Task: Copy, word for word, the line containing "Click the MACD 8.00000 scale label" and each line that follows it in the entries below; pictures do not belong in the copy.

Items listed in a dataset
◆ ◆ ◆ ◆ ◆ ◆ ◆

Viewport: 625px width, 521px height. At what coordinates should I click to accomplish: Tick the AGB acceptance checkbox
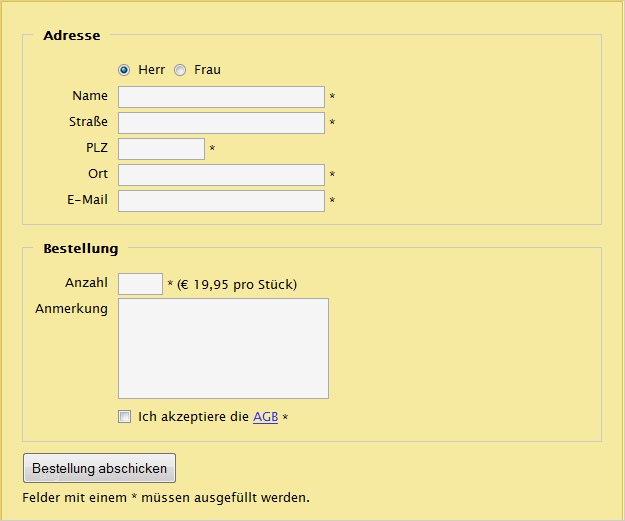pyautogui.click(x=124, y=417)
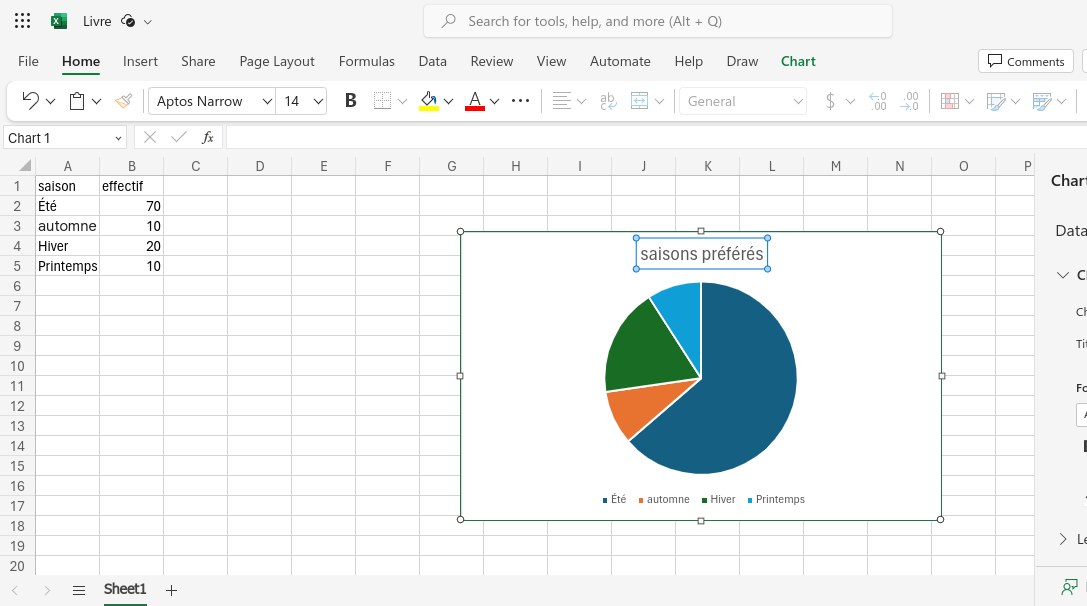The width and height of the screenshot is (1087, 606).
Task: Select the Format Painter brush icon
Action: pos(123,101)
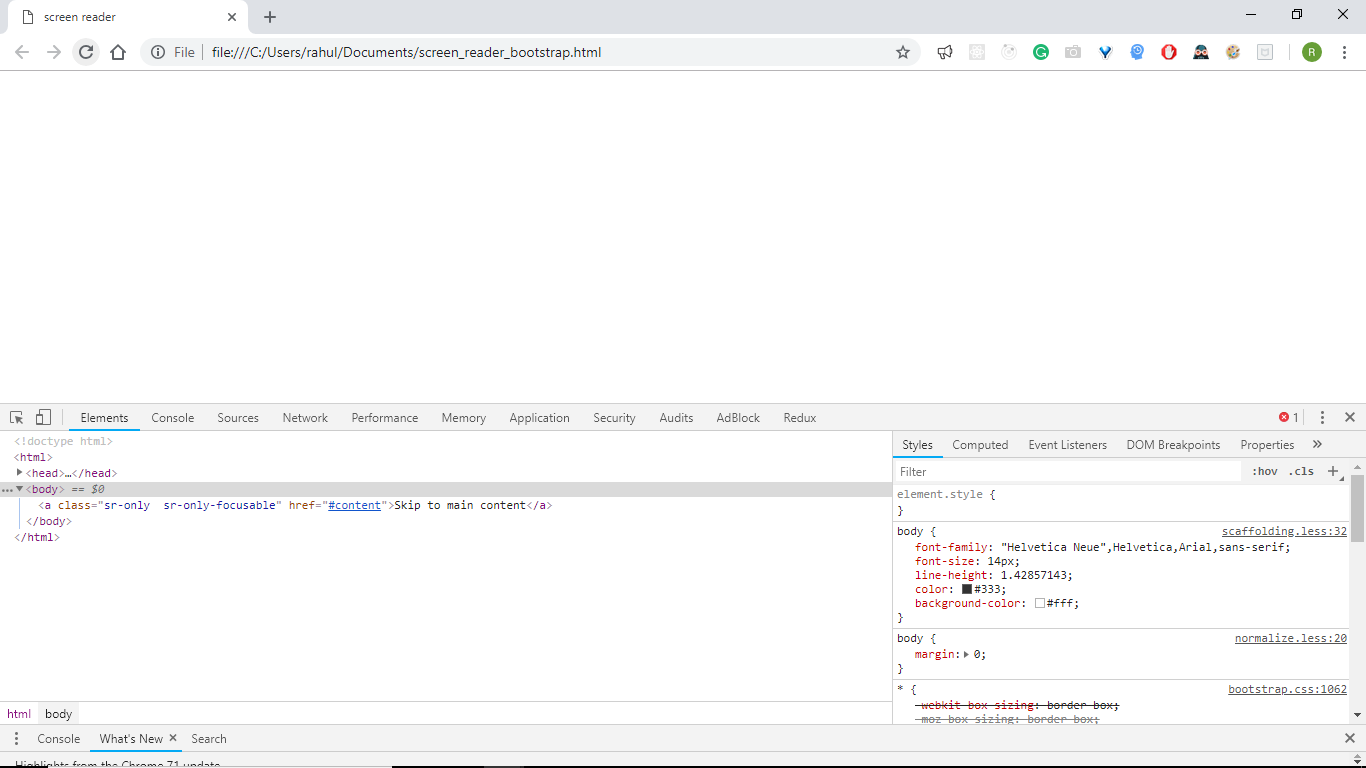Open new browser tab with plus icon

pos(270,17)
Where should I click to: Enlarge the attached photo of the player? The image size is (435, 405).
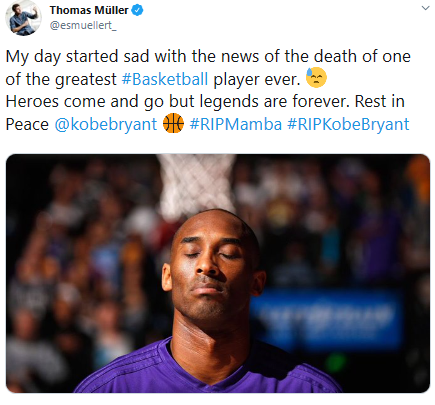pyautogui.click(x=218, y=273)
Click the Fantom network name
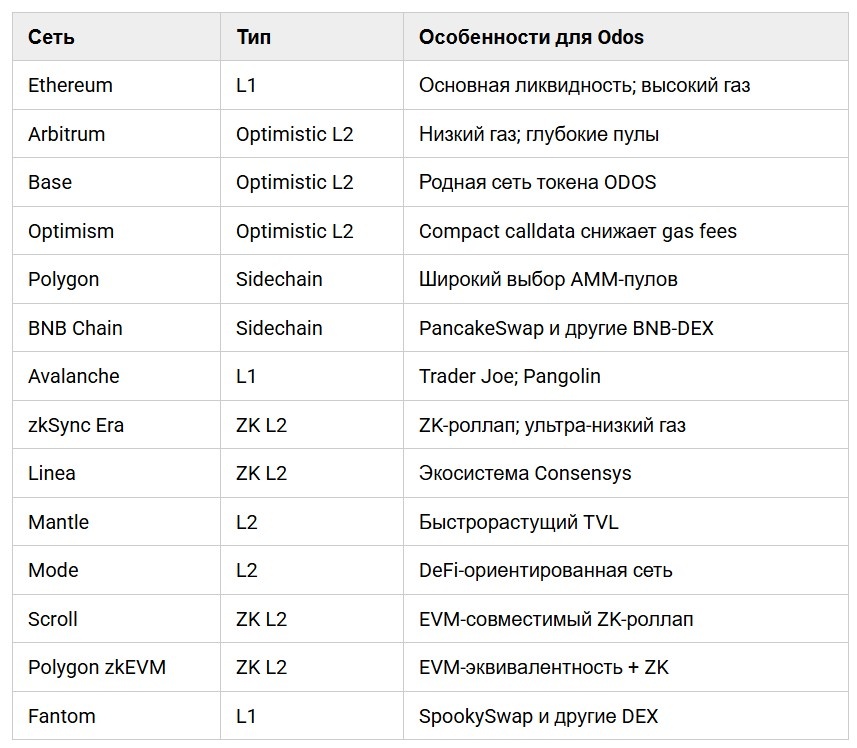Viewport: 857px width, 748px height. point(61,716)
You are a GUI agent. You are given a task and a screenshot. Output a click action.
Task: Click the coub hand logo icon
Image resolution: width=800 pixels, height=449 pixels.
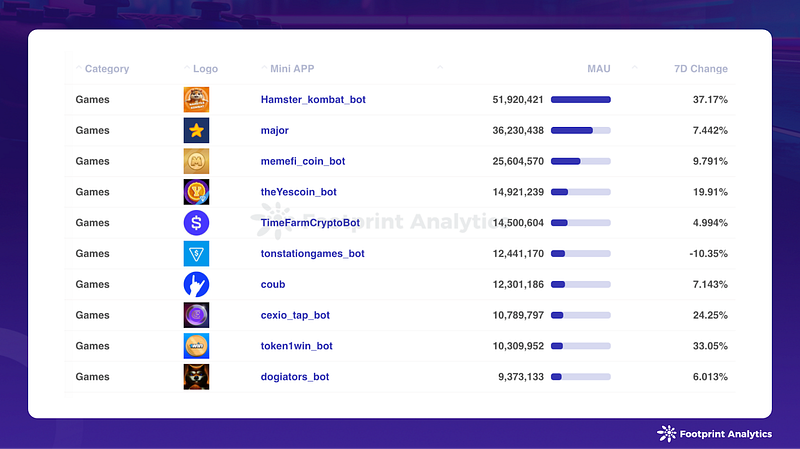click(197, 284)
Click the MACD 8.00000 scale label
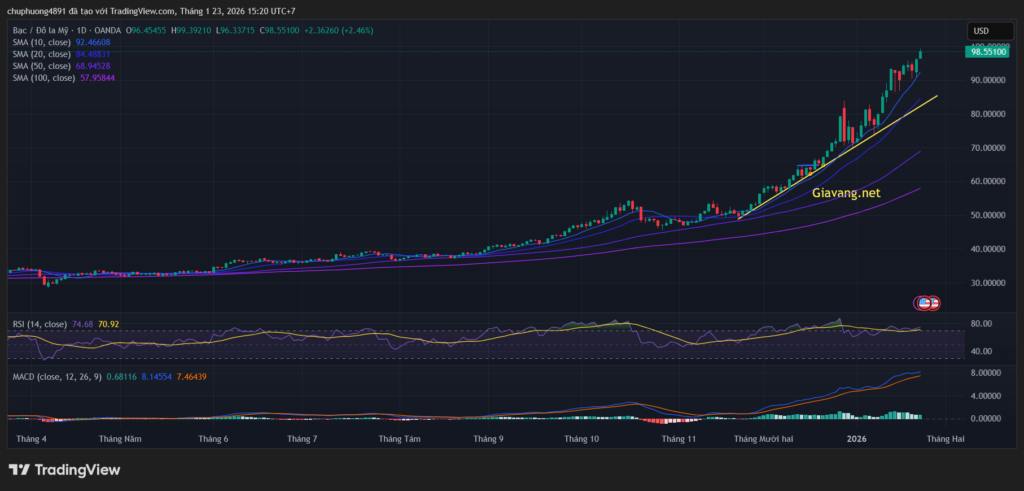 pyautogui.click(x=988, y=372)
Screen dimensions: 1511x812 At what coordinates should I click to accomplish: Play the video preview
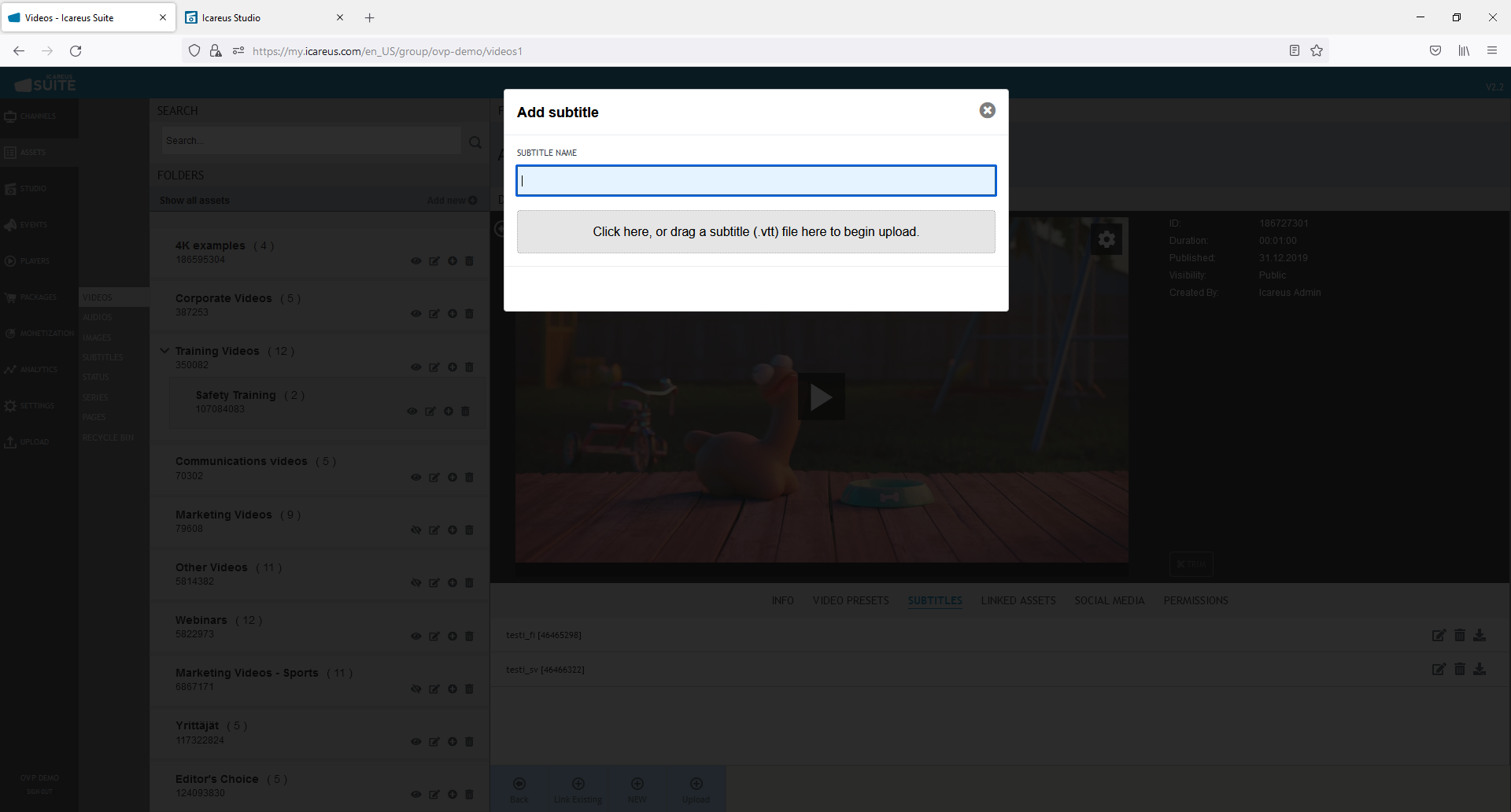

◆ ◆ ◆ ◆ ◆ ◆ ◆

Solution to this problem:
Click the MACD 8.00000 scale label
 pyautogui.click(x=988, y=372)
Screen dimensions: 1511x812 At what coordinates should I click to accomplish: Play the video preview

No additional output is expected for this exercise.